* _ACTION ITEM_
Below are the entries; give again exactly the lines from the one mentioning "Share eatjin's first" through the one mentioning "Task: Select 資格なし(歯科助手希望) option", inclusive.

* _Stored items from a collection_

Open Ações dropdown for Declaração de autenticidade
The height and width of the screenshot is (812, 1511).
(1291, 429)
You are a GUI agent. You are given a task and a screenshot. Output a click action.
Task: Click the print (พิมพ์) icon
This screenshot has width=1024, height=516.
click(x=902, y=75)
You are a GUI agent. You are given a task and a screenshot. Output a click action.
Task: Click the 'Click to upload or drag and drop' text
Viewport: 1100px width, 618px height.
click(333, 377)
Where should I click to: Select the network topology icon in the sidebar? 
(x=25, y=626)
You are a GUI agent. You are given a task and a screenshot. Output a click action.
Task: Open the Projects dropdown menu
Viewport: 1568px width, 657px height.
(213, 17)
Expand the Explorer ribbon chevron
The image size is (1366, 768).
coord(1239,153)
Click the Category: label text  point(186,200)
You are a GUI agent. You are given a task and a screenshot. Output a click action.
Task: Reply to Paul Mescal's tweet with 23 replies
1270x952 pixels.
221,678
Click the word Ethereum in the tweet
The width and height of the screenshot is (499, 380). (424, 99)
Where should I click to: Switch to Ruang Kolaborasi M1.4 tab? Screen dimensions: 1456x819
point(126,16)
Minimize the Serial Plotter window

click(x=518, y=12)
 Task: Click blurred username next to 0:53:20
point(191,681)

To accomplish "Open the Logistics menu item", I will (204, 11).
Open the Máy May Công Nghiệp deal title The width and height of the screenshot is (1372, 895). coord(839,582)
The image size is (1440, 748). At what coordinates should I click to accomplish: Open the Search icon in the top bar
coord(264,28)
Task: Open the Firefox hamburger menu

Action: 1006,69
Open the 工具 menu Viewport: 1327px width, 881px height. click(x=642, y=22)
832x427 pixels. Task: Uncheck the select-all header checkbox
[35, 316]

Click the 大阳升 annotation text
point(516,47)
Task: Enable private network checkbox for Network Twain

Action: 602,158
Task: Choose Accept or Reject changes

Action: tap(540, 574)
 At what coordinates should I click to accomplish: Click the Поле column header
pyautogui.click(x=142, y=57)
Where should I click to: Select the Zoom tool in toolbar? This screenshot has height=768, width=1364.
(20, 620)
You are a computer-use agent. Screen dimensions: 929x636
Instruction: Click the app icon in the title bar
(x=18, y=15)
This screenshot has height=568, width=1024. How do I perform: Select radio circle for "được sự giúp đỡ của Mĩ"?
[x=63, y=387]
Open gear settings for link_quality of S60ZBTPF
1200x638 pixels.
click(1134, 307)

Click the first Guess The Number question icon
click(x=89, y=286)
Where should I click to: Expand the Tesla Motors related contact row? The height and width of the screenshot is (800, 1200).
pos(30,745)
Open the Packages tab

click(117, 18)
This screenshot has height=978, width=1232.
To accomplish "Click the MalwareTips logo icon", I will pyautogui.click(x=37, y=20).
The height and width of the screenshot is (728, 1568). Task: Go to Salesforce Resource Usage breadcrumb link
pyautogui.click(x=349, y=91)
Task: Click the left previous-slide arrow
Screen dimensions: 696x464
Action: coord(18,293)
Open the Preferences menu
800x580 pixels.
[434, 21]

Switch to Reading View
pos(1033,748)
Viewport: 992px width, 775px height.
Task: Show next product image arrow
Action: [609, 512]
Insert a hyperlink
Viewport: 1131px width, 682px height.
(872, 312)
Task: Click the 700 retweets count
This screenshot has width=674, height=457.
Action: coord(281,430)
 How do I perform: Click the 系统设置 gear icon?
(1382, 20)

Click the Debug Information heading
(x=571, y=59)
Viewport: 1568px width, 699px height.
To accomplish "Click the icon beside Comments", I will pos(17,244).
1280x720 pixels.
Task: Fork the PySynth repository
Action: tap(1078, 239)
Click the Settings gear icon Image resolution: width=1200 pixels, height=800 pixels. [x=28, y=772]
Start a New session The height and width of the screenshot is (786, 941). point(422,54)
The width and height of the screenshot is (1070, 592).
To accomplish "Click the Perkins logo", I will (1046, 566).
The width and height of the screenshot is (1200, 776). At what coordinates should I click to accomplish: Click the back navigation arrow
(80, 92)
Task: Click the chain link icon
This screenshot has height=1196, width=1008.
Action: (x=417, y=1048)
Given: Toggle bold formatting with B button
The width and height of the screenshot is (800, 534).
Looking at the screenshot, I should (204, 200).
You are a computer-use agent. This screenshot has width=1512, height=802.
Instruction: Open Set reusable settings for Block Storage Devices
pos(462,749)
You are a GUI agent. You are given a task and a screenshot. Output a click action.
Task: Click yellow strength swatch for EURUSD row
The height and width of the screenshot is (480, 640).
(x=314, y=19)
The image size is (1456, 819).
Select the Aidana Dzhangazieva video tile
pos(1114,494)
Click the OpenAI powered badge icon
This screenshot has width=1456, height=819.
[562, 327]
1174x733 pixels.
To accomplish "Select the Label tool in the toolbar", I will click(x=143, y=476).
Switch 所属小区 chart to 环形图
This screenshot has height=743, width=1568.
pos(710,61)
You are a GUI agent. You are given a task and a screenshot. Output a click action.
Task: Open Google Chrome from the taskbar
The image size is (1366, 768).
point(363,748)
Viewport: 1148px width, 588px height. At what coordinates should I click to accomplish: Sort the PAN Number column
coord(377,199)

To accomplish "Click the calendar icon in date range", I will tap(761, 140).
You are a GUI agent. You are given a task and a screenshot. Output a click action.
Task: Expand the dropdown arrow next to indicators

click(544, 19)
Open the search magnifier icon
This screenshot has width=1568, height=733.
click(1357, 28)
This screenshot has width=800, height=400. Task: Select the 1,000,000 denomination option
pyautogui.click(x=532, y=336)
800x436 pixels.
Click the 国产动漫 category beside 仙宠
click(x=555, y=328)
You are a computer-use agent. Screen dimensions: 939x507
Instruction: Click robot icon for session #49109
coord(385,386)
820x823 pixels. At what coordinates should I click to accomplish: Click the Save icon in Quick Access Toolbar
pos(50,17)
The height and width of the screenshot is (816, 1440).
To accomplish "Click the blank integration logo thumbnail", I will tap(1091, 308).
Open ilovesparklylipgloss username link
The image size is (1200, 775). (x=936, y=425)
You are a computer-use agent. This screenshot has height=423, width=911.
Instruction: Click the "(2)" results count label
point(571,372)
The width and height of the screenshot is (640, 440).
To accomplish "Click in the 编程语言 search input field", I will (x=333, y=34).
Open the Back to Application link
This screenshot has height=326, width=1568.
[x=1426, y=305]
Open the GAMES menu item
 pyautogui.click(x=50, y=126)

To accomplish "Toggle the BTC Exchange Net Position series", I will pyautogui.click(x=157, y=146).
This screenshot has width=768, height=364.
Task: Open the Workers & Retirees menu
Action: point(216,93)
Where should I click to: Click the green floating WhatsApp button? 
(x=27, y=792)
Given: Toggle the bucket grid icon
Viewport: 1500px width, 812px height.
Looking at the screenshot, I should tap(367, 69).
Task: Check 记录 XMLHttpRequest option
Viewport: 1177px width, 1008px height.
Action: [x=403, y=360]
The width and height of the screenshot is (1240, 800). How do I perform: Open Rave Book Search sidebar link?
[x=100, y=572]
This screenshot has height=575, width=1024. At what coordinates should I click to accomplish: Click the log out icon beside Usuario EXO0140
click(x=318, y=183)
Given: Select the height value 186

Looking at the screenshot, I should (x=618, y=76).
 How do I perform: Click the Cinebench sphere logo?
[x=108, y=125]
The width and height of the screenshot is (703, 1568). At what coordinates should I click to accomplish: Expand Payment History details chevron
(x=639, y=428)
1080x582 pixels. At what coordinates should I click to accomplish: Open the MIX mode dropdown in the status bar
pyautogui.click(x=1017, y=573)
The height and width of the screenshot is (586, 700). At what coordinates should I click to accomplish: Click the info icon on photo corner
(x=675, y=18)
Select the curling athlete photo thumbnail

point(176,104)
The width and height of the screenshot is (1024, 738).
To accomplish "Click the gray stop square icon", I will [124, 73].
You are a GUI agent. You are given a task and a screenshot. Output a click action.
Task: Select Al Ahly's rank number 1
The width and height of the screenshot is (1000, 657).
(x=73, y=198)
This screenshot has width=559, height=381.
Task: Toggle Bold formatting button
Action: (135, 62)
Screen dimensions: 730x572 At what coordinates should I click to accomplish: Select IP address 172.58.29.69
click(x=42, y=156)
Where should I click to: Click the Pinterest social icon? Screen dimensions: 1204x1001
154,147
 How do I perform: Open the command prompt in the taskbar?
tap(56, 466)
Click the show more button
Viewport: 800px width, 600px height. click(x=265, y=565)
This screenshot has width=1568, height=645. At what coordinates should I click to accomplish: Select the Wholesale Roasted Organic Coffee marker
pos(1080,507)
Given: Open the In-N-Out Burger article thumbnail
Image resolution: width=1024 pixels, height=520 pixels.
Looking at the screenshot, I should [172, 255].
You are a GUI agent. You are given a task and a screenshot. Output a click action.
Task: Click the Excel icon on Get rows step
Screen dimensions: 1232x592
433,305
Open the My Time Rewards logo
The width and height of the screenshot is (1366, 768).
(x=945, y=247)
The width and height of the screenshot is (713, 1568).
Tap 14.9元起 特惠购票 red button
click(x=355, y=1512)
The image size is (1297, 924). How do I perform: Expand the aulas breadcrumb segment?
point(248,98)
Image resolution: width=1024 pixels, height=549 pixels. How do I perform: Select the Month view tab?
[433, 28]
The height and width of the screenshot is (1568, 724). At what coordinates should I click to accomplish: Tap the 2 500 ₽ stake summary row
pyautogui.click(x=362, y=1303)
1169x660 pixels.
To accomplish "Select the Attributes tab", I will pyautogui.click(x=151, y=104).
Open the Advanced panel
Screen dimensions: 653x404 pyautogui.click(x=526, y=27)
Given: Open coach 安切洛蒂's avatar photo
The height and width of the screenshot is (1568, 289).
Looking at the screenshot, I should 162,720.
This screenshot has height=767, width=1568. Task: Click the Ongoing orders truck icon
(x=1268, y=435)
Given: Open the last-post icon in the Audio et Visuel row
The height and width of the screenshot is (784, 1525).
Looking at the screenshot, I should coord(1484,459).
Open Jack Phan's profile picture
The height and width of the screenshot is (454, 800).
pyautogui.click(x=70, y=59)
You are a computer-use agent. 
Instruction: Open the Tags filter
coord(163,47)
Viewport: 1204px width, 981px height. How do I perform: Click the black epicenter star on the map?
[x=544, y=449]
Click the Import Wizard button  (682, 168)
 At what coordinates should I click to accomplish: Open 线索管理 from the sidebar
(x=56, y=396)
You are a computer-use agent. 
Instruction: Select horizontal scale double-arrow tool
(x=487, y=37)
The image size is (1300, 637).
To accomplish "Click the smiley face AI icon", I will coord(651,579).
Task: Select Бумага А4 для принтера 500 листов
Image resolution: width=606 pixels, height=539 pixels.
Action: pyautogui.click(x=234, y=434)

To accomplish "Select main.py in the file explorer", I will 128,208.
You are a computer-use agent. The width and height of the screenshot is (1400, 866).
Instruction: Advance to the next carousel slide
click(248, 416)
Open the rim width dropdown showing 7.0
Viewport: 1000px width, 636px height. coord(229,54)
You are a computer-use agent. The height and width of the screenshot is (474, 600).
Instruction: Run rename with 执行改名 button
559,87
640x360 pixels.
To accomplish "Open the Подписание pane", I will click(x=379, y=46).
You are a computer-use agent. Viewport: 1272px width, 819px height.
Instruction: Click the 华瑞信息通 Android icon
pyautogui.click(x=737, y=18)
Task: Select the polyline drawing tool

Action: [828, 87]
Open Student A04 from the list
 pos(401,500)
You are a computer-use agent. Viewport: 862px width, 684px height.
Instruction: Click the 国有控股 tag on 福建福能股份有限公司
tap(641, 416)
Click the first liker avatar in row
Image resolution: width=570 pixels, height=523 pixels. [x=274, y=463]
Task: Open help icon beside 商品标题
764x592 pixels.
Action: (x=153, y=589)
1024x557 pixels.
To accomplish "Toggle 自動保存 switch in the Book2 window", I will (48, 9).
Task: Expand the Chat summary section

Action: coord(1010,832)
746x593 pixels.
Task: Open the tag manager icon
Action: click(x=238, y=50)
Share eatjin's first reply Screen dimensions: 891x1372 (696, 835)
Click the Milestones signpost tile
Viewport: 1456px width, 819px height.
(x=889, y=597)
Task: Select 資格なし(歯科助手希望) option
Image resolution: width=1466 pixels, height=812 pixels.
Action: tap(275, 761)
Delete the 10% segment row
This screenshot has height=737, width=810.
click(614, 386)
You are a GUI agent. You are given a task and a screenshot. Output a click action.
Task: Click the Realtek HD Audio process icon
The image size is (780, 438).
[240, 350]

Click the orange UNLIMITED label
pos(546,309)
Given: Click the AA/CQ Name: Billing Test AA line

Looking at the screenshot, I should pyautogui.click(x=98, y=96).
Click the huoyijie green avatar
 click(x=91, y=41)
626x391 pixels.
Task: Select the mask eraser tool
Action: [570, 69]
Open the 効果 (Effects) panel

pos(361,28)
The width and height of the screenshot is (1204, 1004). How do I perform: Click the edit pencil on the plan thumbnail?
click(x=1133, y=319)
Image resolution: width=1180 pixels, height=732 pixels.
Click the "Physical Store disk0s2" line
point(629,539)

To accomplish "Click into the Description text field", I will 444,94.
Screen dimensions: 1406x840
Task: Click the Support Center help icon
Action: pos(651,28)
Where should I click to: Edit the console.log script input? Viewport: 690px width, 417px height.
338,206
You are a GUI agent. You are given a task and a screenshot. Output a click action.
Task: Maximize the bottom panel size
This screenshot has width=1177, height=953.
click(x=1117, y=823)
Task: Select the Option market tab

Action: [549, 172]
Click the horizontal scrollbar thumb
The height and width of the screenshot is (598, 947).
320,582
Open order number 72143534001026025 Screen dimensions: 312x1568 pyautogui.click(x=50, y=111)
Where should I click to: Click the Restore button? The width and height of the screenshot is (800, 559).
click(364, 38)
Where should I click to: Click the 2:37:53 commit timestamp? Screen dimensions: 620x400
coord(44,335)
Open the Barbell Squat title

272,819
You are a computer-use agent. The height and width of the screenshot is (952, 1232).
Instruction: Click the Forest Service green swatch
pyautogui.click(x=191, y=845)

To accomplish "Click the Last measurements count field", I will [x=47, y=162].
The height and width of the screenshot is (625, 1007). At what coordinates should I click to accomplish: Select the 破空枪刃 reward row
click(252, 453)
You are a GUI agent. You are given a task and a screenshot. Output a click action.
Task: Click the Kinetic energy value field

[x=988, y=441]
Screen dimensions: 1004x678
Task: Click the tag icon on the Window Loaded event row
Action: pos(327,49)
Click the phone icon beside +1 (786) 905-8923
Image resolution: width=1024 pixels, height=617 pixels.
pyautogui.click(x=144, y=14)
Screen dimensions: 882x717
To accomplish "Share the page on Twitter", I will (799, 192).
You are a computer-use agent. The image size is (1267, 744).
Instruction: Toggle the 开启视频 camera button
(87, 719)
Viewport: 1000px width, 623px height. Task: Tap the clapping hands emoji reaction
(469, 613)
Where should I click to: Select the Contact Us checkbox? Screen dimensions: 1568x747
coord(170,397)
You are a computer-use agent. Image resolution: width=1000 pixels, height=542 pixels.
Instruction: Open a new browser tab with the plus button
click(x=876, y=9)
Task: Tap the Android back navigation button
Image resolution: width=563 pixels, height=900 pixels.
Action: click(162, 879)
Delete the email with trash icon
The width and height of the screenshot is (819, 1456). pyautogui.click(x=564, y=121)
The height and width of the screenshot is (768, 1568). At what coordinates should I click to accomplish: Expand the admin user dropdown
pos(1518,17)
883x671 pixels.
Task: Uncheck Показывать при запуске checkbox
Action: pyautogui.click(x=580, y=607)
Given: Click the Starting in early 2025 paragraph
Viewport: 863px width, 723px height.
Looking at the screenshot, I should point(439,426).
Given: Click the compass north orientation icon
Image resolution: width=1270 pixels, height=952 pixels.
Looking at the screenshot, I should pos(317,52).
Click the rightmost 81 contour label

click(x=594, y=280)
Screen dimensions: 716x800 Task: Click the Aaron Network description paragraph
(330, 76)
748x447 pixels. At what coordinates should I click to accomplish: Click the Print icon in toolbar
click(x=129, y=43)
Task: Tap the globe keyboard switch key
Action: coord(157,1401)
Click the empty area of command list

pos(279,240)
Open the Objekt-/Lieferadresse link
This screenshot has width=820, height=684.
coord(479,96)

* _ANSWER TO THIS TASK_
Share eatjin's first reply Screen dimensions: 891x1372 (696, 835)
Click the Milestones signpost tile
Viewport: 1456px width, 819px height.
(x=889, y=597)
Task: Select 資格なし(歯科助手希望) option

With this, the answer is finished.